_Action item_: In the article on expanding a cannabis dispensary to adult-use sales, what happened to FTE's revenue when its California stores began serving the adult-use market?

_Text under study_:
From the Earth (FTE), a cannabis dispensary with locations in California and Michigan, will soon transition its newly opened Michigan store from medical-only to adult-use sales, a leap it made at its California locations last year.

While each market has its own nuances, there are some general best practices for preparing a dispensary to serve a larger market. Here, FTE manager Dan Zaharoni outlines his top tips for a successful expansion.

1. Be prepared to alter daily operations.

When FTE expanded its medical-only stores in California to serve the adult-use market last year, the company doubled its revenue. That kind of growth will require changes to the dispensary’s day-to-day operations, Zaharoni says.

“We did have to alter our operations in order to accommodate the surge in customers, which included hiring additional FT Experts (budtenders), adding cash registers, increasing our reception staff to handle check-ins and ordering twice as much inventory as we had previously done,” he says.

In California, medical patients and adult-use customers do not need to be separated in the dispensary, Zaharoni adds, but when a medical customer presents a recommendation from a doctor or other medical documentation, he or she is entitled to discounts and other preferential treatment that will not necessarily apply to adult-use consumers. Therefore, budtenders should be well-versed in how to handle medical transactions, in particular.

Photos courtesy of From The Earth
When FTE expanded to serve the adult-use market in California, it hired additional budtenders, added cash registers, increased its reception staff and ordered twice as much inventory as before.

2. Maintain a strong supply chain.

FTE was one of the first legal cannabis dispensaries to launch in California, which already boasts an abundance of products and manufacturers, so the company has a wealth of vendors and partners to adequately supply its dispensary locations in that market.

“The product decisions are driven entirely by our customers, and we keep a close eye on our inventory shortages and anticipated needs to determine which products need to be stocked and re-stocked on a regular basis,” Zaharoni says.

In Michigan, however, the history of cannabis production is less pronounced, he says, and FTE is anticipating potential supply chain challenges.

"Although Michigan has an existing caregiver system that will create some flexibility in the supply chain, the legal market has not yet matured to the point where all demand can be met,” Zaharoni says.

In this case, he advises cannabis companies to establish their own supply chain to fill in any gaps.

“Accordingly, we are in the process of establishing our own processing, cultivation, distribution and delivery systems which will allow us, as a self-contained, seed-to-sale company, to exercise more control over our product mix,” he says.

FTE's product decisions are driven by its customers, and it pays close attention to its inventory shortages and anticipated needs to determine which products need to be stocked and re-stocked on a regular basis.

3. Keep technology up to date.

Companies should always implement the newest technologies available, Zaharhoni says, regardless of which licenses they hold and which markets they serve, so they can more easily make the leap to an expanded adult-use market.

“Our stores accept credit cards, utilize enterprise-wide track-and-trace POS systems and have been offering a very popular loyalty program since the first store opened in December 2015,” he says. “Because of our technology, FTE is better positioned to handle surges in customer demand."

_Data shown_:
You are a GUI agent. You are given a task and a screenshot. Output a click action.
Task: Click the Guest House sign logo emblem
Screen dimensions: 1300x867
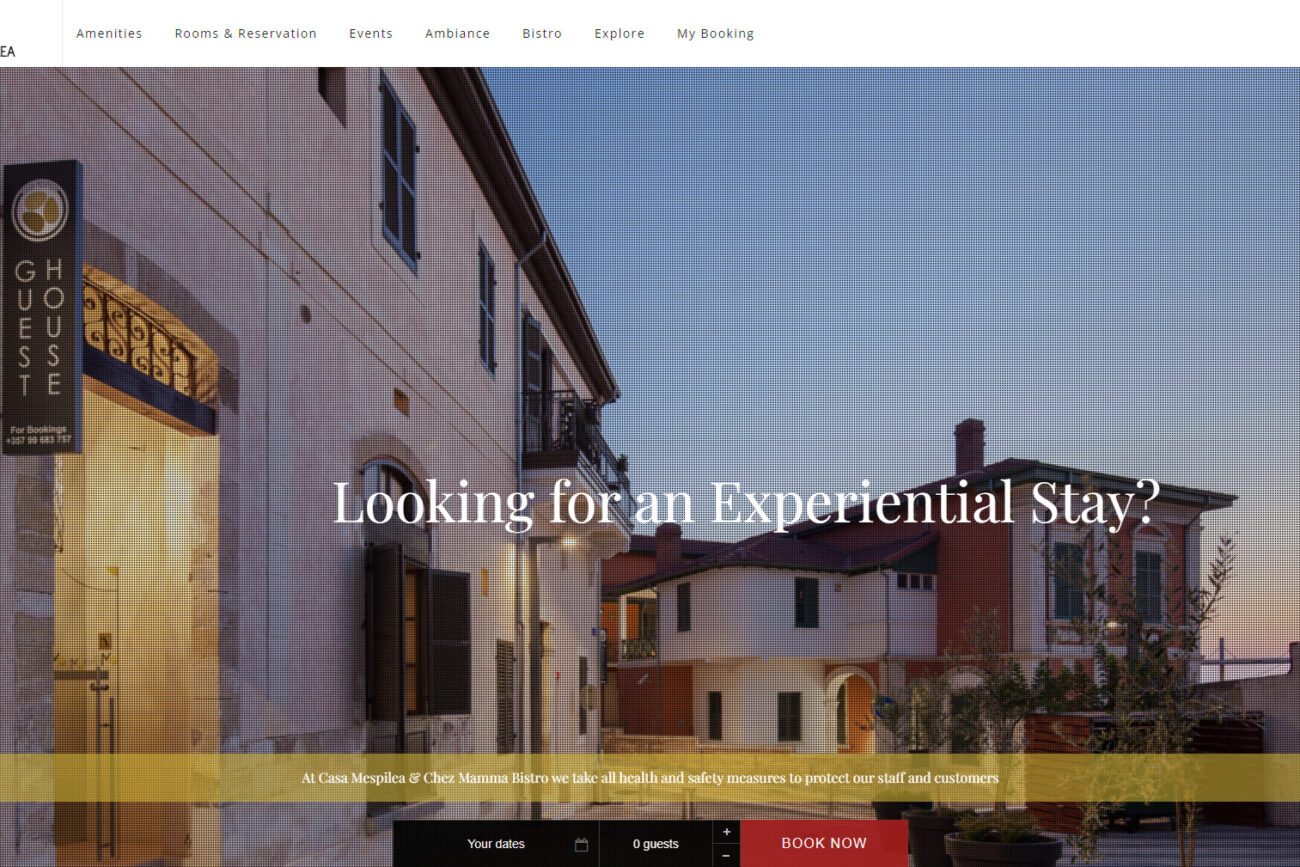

_Response to the exercise_: It doubled.